FinecoBank, no leva su debolezza altre banche per acquisire nuovi clienti - AD

lunedì 8 febbraio 2016 15:40
 

MILANO, 8 febbraio (Reuters) - FinecoBank non intende fare leva sulle difficoltà di altri istituti per acquisire nuovi clienti, per quanto le vicende delle quattro banche "salvate" dal governo abbiano contribuito ad accelerare l'arrivo di clientela fresca.

Gennaio ha visto infatti una crescita dei clienti di quasi il 30% a fronte di un tasso medio del 9% circa in tutto il 2015.

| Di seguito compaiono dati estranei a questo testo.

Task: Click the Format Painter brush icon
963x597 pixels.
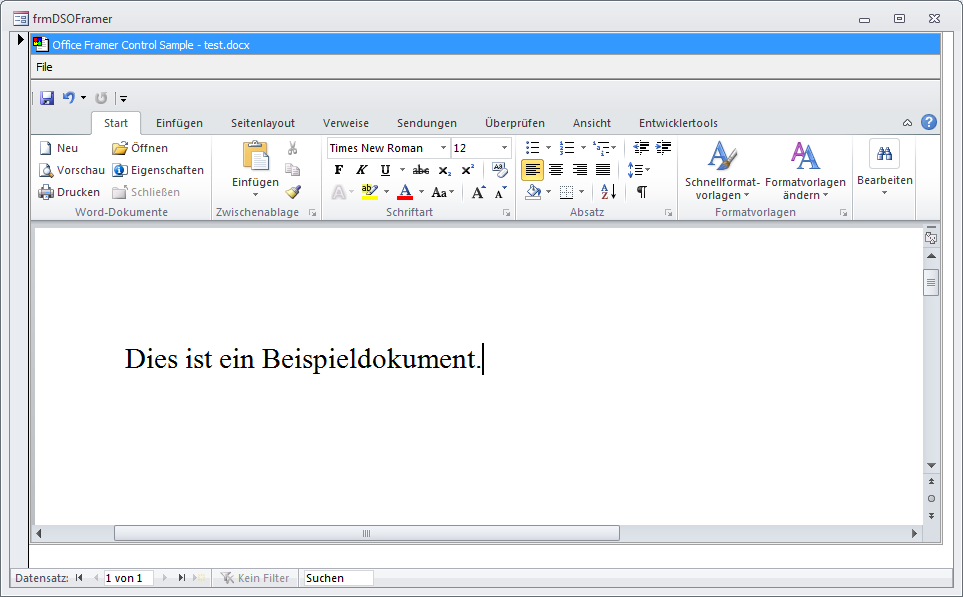Action: (292, 192)
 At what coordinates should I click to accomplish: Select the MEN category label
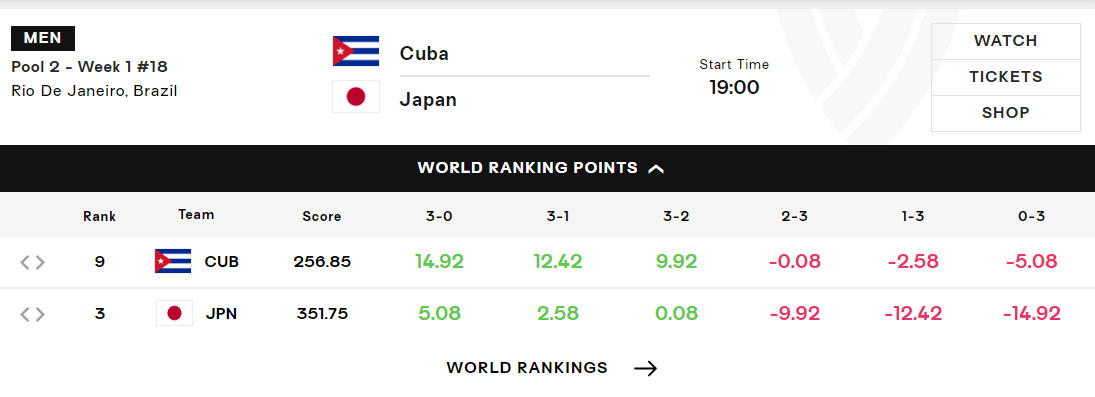click(43, 38)
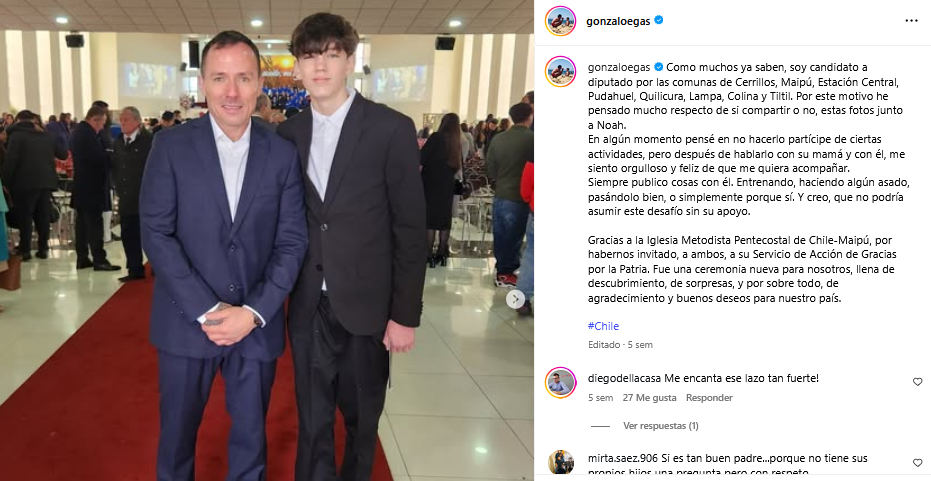Open the three-dots more options menu
Image resolution: width=931 pixels, height=481 pixels.
click(x=911, y=21)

"Vogliamo acquisire clientela che ci sceglie perché ritiene siamo la banca che offre i migliori servizi e la migliore customer expearience, non perché offriamo tassi elevati sul conto di deposito o un certo prodotto finanziario alternativo a conti di deposito", ha detto a Reuters l'AD Alessandro Foti. Tanto meno "crediamo che sia il caso di fare leva sul malessere (verso le banche tradizionali) che c'è sul mercato per farne un messaggio pubblicitario", ha aggiunto, ricordando che le campagne pubblicitarie di FinecoBank non hanno subito cambiamenti negli ultimi mesi.

La controllata di UniCredit a fine 2015 aveva un Cet1 transitional al 21,39%.

"Se punto sul fatto di essere più solido di altri istituti, dichiaro implicitamente che ci sono istituti non solidi, alimento l'ansia e questo non è lungimirante perché, se dovessimo avere un problema più importante a livello di sistema, poi il problema riguarda tutti", ha spiegato ancora Foti.